PASSAGE PROVIDED —
○ ○ ○
As part of my day-to-day work, I often need to run the tooling I’m working on against databases to test it. The databases need to have a variaty of different schemas and data in them to do a representative test. A big problem with this is getting hold of an array of different databases in the first place. This problem is compounded further by the fact that the tooling I work on supports five different database platforms, so there is a need for different databases for each platform.
A useful source of ready-made databases is the reference databases that are provided by the vendor or community around each database. The ones I’ve found so far are listed below, with a bit of detail about what each one represents.
○ ○ ○
LISTED RECORDS —
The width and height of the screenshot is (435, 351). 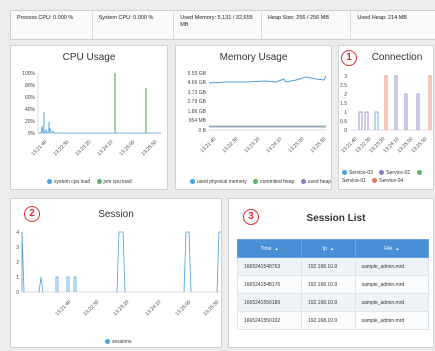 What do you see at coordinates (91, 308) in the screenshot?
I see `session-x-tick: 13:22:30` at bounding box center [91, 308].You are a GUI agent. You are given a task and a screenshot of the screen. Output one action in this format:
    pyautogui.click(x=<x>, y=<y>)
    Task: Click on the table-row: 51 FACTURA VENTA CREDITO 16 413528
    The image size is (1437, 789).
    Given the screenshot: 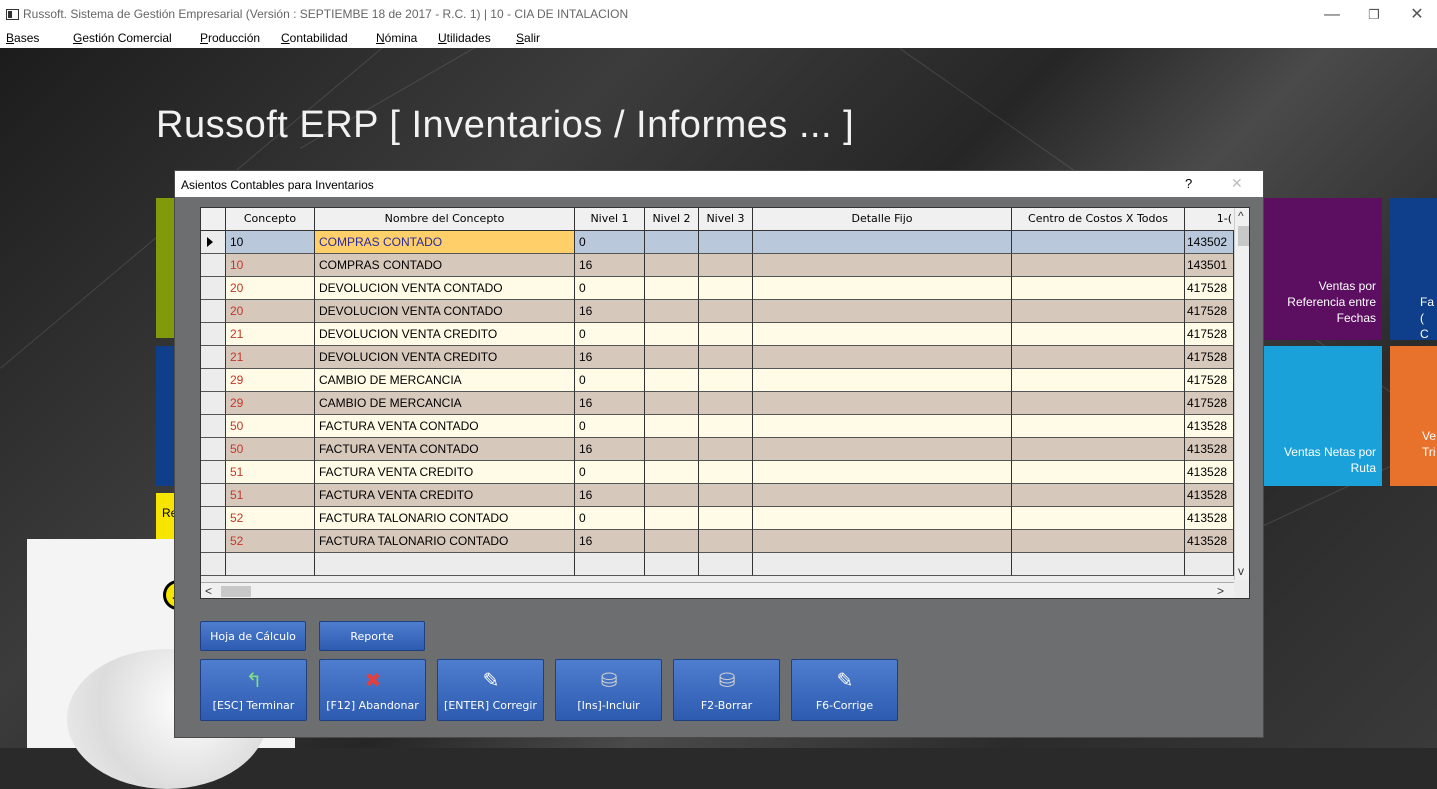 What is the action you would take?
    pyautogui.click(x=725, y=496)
○ ○ ○
PROMPT A — Please list every sentence in the passage on test databases that contains the word "I," either alone or as part of a contraction.
PROMPT B — Reproduce a portion of the passage on test databases, beginning with the words "As part of my" and ending after the words "for each platform.".

EXPECTED ANSWER A —
- As part of my day-to-day work, I often need to run the tooling I’m working on against databases to test it.
- This problem is compounded further by the fact that the tooling I work on supports five different database platforms, so there is a need for different databases for each platform.
- The ones I’ve found so far are listed below, with a bit of detail about what each one represents.

EXPECTED ANSWER B —
As part of my day-to-day work, I often need to run the tooling I’m working on against databases to test it. The databases need to have a variaty of different schemas and data in them to do a representative test. A big problem with this is getting hold of an array of different databases in the first place. This problem is compounded further by the fact that the tooling I work on supports five different database platforms, so there is a need for different databases for each platform.